Initial and maximum heap sizes

Understanding the operations of the Garbage Collector (GC) helps you set initial and maximum heap sizes for efficient management of the heap.

The Garbage Collector adapts heap size to keep occupancy between 40% and 70% for the following reasons:
  • A heap occupancy greater than 70% causes more frequent GC cycles, which can reduce performance. You can alter this behavior by setting the -Xminf option.
  • A heap occupancy less than 40% means infrequent GC cycles. However, these cycles are longer than necessary, causing longer pause times, which can reduce performance. You can alter this behavior by setting the -Xmaxf option.
If you do not set an initial or maximum heap size, the GC expands and shrinks the heap as required. However, if you fix the heap size by using the -Xms and -Xmx options, the GC does not expand or shrink the Java™ heap. To optimize application performance and keep within the 40 - 70% range, the maximum heap size setting should therefore be at least 43% larger than the maximum occupancy of the application. For example, if an application has a maximum occupancy of 70 MB, a maximum heap size of 100 MB should be set as shown in the following calculation: 
70 + (70 * 43/100)

Setting the minimum and maximum heap size to the same value is typically not a good idea because garbage collection is delayed until the heap is full. Therefore, the first time that the GC runs, the process can take longer. Also, the heap is more likely to be fragmented and require a heap compaction. Start your application with the minimum heap size that your application requires. When the GC starts up, it runs frequently and efficiently because the heap is small.

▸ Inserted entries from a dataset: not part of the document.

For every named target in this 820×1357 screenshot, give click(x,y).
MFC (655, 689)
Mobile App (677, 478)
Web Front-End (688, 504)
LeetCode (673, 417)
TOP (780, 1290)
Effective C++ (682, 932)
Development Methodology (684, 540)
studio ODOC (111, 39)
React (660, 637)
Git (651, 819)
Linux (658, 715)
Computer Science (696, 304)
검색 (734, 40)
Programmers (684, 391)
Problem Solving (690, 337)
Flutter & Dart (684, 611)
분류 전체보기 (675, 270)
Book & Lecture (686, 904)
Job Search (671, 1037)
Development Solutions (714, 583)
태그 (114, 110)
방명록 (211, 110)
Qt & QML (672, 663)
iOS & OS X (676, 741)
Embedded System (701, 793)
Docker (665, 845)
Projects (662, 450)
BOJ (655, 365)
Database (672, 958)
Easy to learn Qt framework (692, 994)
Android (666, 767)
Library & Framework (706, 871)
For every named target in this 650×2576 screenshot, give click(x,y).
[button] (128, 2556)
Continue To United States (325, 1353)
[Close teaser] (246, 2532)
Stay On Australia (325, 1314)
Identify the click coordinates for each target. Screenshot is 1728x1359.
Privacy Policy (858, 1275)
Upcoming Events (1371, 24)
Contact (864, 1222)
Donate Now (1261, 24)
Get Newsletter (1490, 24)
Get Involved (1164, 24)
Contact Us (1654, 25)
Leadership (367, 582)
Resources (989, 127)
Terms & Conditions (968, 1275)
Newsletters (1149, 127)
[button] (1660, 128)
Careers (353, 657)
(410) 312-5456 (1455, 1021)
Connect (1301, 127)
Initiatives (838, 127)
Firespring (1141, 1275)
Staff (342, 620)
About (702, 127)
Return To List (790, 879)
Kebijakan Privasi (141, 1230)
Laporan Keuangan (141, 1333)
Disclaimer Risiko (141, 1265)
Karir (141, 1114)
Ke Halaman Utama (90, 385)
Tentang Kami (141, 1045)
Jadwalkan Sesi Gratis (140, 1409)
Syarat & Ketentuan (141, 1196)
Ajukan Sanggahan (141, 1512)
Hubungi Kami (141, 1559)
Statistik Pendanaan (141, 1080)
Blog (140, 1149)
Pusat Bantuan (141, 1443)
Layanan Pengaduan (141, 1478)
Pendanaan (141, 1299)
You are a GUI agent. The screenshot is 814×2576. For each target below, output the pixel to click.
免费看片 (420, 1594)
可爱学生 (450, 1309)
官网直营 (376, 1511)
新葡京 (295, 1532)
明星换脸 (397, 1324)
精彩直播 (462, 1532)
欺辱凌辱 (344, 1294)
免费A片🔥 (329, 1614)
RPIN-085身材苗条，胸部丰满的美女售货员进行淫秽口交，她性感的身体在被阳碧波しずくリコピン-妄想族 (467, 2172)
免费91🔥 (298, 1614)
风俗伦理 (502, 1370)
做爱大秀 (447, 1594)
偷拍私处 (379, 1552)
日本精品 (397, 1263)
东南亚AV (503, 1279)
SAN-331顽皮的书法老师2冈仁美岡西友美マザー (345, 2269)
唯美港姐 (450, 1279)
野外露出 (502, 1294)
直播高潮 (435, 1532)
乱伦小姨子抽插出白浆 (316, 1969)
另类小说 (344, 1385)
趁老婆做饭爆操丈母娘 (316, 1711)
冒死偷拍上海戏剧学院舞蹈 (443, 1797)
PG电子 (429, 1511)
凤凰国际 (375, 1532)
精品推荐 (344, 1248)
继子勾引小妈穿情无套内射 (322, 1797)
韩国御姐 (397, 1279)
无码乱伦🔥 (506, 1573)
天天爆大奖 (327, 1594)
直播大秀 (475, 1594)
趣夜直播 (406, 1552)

If the GC cannot find enough garbage, it runs compaction. If the GC finds enough garbage, or any of the other conditions for heap expansion are met (see Heap allocation in the OpenJ9 user documentation), the GC expands the heap.

Therefore, an application typically runs until the heap is full. Then, successive garbage collection cycles recover garbage. When the heap is full of live objects, the GC compacts the heap. If sufficient garbage is still not recovered, the GC expands the heap.

From the earlier description, you can see that the GC compacts the heap as the needs of the application rise, so that as the heap expands, it expands with a set of compacted objects in the bottom of the original heap. This process is an efficient way to manage the heap because compaction runs on the smallest-possible heap size at the time that compaction is found to be necessary. Compaction is performed with the minimum heap sizes as the heap grows. Some evidence exists that an application's initial set of objects tends to be the key or root set, so that compacting them early frees the remainder of the heap for more short-lived objects.

Eventually, the JVM has the heap at maximum size with all long-lived objects compacted at the bottom of the heap. The compaction occurred when compaction was in its least expensive phase. The amount of processing and memory usage that is required to expand the heap is almost trivial compared to the cost of collecting and compacting a very large fragmented heap.